Have you always wanted to write? Why?
Right from when I was at my first school, English was my favorite subject — the only one I was really good at — and writing was all I wanted to do. As an only child, I spent a lot of time playing by myself and I would invent (and write down) elaborate “story” games involving my toys. The world of the imagination seemed much more interesting and fun than the real one … and still does!
By the time I was in my teens I realized that being a fiction-writer wouldn’t be an easy way to make a living so I went into journalism. It was a way of using words in my job while I carried on making up stories in my spare time. Now I’m lucky enough that storytelling IS my job.
“Flip” is your first book for young adults. Why did you decide to write for this age group? Was it hard to relate to teens?
After writing five novels for adults I had an idea for a story which seemed much more suited to a younger audience. My editor at the time advised me against switching to a different readership and, in part, my decision to go ahead was a reaction against being told what to write (or not to write). Also, after so many books and so many years writing for adults I fancied a change.

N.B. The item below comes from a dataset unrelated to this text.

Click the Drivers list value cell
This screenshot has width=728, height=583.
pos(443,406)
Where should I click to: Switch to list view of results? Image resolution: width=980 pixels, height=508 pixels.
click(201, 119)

Relating to teens wasn’t really an issue for me in that I didn’t try to. The reader I was writing for was the teenager I used to be, so I guess you could say I was trying to tap into my younger self. I know life for teens these days is very different in many ways to what I experienced but I think a lot of the basic physical and emotional processes of adolescence are pretty much the same as always.
Do you have any rituals? Do you write all day? At home?
No rituals. After 13 years as a newspaper journalist I’ve become conditioned to just sitting down at my desk and writing.
And, yes, I write at home in the corner of a large loft-conversion bedroom at the top of a four-storey Victorian row house. I start around 9am, once both my daughters have left for school, and write till around 5 or 6 p.m. with a couple of hours’ break for lunch and a walk. Sometimes I’ll spend the morning writing a thousand words and the afternoon reducing them to 200.
Where did the idea for “Flip” come from?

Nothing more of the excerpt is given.